The Films of Sanjay Leela Bhansali: Padmaavat (2018)
Indian auteur Sanjay Leela Bhansali has a new film coming out, the period drama Padmavati. Manish takes a look back at Bhansali’s career, spanning two decades and nine films.
After a long production, a controversial promotional tour, and a title change, Sanjay Leela Bhansali’s Padmaavat has finally reached theaters. Originally titled Padmavati, the period epic reunites the director with his current favorite actors Deepika Padukone and Ranveer Singh. The actors appeared in Bhansali’s previous two films: Goliyon ki Raasleela Ram Leela and Bajirao Mastani. Based on Malik Muhammad Jayasi’s poem, this film depicts the Rajput kingdom in the Mewar region of Rajasthan, India, and their efforts to defend themselves against Turkish-Afghani conqueror Alauddin Khilji. After all this anticipation, is Padmaavat actually a good film?
Alauddin Khilji (Singh) is the impulsive, ambitious nephew of the first Sultan of Delhi in the Khilji dynasty. He plots to take the crown from his uncle after marrying the Sultan’s daughter Mehrunisa (Aditi Rao Hydari). Meanwhile, Rajput king Ratan Singh (Shahid Kapur) travels to the forests of Senghal to find rare pearls for his first wife Nagmati (Anupriya Goenika). He is wounded by accident by the princess Padmavati (Padukone) and marries her after a brief flirtation. He takes her to his fort in Chittor. When Alauddin hears of Padmavati’s enchanting beauty, he becomes obsessed with conquering Chittor and capturing its new queen.
The legend of Padmavati is famous in the state of Rajasthan. Her sacrifice for her kingdom is powerful and she is worshipped as a Goddess Queen. Padmavati and the other Rajput women commit jauhar, ritual suicide in the face of imminent capture. These women chose to set themselves on fire rather than be killed, enslaved or raped. The practice is illegal now, and depictions are considered problematic for its patriarchal implications and possible glorification of honor suicide. In my opinion, the film respects Padmavati’s courage, pride, and poise through its direction and framing, without exalting the jauhar act itself.
Even before the intense climax, Padmaavat is a sight to behold. The film looks stunning frame by frame. Bhansali brings back Bajirao Mastani cinematographer Sudeep Chatterjee, whose compositions, lighting, and camerawork are superb. Whether it’s a swordfight shot almost entirely in a long take or the contrasts between the Rajput fort in the desert and the blues and silvers of the Delhi palace, Chatterjee’s work is to be admired. Naturally, the costumes and art direction are detailed and gorgeous. The musical numbers are filmed with precision and energy, especially the traditional Ghoomar dance and Alauddin’s celebratory track.

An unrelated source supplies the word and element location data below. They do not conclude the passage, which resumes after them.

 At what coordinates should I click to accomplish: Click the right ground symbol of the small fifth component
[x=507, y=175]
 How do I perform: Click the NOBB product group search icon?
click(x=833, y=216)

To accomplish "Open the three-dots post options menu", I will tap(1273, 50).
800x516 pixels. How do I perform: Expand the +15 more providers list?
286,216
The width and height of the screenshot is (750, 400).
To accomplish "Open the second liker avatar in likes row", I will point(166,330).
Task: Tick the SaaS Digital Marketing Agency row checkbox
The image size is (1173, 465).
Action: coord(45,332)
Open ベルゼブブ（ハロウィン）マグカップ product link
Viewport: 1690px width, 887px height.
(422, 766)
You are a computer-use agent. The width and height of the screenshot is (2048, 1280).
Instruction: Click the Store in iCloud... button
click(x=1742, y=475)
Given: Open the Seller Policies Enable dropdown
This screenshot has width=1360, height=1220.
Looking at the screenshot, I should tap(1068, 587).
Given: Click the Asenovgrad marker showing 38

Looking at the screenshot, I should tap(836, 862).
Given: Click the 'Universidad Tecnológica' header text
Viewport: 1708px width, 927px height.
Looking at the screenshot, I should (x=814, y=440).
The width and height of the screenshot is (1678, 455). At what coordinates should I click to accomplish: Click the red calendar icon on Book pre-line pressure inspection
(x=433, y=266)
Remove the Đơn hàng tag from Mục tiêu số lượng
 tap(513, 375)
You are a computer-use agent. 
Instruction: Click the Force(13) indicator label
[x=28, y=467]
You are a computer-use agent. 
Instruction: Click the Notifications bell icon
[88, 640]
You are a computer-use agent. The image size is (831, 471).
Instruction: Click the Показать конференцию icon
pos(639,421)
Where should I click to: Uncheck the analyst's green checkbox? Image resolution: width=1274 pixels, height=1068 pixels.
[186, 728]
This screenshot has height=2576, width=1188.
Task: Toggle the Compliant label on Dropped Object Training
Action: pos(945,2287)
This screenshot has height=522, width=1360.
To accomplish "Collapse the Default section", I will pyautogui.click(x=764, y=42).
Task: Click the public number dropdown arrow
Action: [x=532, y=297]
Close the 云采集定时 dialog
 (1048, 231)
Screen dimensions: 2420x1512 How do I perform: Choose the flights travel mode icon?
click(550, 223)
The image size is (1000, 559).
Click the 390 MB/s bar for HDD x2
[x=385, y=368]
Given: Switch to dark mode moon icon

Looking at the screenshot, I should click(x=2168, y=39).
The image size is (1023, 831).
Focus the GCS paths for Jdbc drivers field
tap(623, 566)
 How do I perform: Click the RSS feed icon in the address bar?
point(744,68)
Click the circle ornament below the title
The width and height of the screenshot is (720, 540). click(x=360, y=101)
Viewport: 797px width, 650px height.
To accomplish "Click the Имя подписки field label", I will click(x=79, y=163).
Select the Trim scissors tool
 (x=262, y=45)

Deepika Padukone is commanding and graceful in the title role. Her regal stature and confident delivery is inspiring, but Padukone reveals a fire behind the queen’s eyes. Her relationship with the Rajput women is one of solidarity; they rally behind her as their leader for her wisdom and composure in the face of terror. The unity between the women makes the climax haunting and compelling. Padmavati even forms a brief but important bond with Alauddin’s wife, Mehrunisa. The Delhi queen acknowledges Alauddin’s obsession as a vicious crime, and puts her morals above loyalty to her husband to help the Rajputs.
Ranveer Singh’s Alauddin is wild, ferocious, impulsive, and unpredictable. He makes the villain deliciously irredeemable and crackling. Historians claim this portrayal is inaccurate, especially the queer implications between he and his loyal eunuch-slave Malik Kafur (Jim Sarbh). Bhansali and his frequent co-writer Prakash Kapadia picked and chose historical elements to craft an unrelenting and unique characterization. Shahid Kapur by contrast is virtuous and righteous, the picture of moral fortitude and strength. His performance highlights his immense respect for integrity and valor, though with some humor and heart. Ratan’s romance with Padmavati is pure but lively; alternately Alauddin is lustful and unquenchable.
Padmaavat flirts with Rajput pride leading to their downfall. I don’t think Padmaavat goes so far as to criticize the Rajputs, but I also don’t think the film leaves their decisions unquestioned. I’ve only seen the film once, and I’ll need some more viewings to catch all of Bhansali’s symbolic imagery. Sanjay Leela Bhansali’s films require time to unearth their meaning, and I am sure Padmaavat is the same. The film is doing well both in India and abroad, making the top ten at the U.S. box office on opening weekend. After such a long journey to the screen, Padmaavat is a fascinating, striking film.
Padmaavat is now playing in 3D and IMAX 3D in select theaters.